Over the past three months, shares of Walt Disney (NYSE: DIS) increased by 8.54%. Before we look at the importance of debt, let’s take a look at how much debt Walt Disney has.
Walt Disney’s Fault
Based on Walt Disney’s August 4, 2020 financial statement, long-term debt is $54.20 billion and current debt is $10.22 billion, which translates to total debt of $64.42 billion. Adjusted for $23.11 billion in cash equivalents, the company’s net debt is $41.31 billion.
Let’s define some of the terms we used in the section above. Short-term debt is the portion of a company’s debt that falls due within 1 year while long-term debt is the portion that is due over 1 year. Cash equivalents include cash and all liquid securities with a maturity of 90 days or less. Total debt is equal to current debt plus long-term debt minus cash equivalents.
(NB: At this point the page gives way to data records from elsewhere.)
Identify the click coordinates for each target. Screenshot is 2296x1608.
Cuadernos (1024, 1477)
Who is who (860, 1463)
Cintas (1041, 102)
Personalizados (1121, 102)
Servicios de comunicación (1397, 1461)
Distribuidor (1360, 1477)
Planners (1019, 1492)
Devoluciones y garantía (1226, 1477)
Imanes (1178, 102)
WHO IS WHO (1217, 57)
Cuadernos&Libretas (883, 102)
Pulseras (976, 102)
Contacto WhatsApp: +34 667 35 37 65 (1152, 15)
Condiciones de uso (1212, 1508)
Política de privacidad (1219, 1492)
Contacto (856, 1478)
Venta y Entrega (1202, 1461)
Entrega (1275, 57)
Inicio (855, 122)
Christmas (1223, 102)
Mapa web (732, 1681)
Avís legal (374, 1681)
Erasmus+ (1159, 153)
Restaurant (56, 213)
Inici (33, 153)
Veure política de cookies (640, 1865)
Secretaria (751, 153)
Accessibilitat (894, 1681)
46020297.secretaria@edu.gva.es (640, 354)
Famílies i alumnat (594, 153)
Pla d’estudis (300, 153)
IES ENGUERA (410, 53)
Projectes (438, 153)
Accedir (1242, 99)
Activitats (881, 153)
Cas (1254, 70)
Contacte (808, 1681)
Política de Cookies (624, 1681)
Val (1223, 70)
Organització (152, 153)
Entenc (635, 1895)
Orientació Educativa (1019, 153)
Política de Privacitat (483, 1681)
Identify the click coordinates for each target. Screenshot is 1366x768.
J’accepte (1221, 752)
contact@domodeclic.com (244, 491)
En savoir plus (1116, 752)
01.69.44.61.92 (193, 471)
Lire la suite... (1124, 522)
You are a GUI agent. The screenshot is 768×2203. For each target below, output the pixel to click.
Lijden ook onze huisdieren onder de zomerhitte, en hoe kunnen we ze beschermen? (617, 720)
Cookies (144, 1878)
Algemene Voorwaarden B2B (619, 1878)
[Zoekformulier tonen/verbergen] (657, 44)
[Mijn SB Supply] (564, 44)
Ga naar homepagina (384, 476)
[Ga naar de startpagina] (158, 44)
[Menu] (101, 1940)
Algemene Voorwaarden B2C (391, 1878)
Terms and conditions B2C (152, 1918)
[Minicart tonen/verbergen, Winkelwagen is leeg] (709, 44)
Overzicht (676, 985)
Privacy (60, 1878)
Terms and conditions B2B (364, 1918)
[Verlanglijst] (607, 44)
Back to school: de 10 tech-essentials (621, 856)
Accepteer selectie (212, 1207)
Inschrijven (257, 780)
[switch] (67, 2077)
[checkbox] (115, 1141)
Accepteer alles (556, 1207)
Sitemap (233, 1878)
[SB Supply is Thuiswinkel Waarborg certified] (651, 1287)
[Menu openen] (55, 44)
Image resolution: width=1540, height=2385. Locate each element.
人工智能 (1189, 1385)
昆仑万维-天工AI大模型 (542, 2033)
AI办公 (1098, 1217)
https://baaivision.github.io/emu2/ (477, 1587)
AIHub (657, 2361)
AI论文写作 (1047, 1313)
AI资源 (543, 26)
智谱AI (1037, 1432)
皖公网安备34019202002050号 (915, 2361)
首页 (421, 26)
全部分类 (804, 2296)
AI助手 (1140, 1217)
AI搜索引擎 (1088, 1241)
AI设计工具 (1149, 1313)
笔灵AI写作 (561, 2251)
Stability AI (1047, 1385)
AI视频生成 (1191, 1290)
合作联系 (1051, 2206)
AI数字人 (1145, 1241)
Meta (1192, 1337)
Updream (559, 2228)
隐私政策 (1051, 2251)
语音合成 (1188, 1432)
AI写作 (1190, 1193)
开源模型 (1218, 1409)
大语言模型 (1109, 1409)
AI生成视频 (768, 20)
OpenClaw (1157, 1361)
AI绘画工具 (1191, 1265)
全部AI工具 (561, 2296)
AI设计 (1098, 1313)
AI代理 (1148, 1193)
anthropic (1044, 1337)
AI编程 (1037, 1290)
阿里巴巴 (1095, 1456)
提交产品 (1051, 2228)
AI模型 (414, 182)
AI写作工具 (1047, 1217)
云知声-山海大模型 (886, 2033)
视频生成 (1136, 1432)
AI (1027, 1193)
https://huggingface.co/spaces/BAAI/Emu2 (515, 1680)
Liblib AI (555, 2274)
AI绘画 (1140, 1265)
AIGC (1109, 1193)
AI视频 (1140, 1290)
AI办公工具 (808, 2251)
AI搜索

To understand the degree of financial leverage of a company, shareholders look at the debt ratio. Taking into account Walt Disney’s total assets of $207.65 billion, the debt ratio is 0.31. In general, a debt ratio of more than one means that much of the debt is financed by assets. As the debt ratio increases, so does the risk of defaulting loans, should interest rates rise. Different industries have different debt ratio tolerance thresholds. A debt ratio of 40% may be higher for one sector and normal for another.
Why debt is important
In addition to equity, debt is an important factor in a company’s capital structure and contributes to its growth. Due to its lower borrowing costs compared to equity, it becomes an attractive option for executives trying to raise capital.
However, as a result of interest payment obligations, a company’s cash flow can be affected. Financial leverage also allows companies to use additional capital for business operations, allowing equity owners to retain the excess profit generated by the debt capital.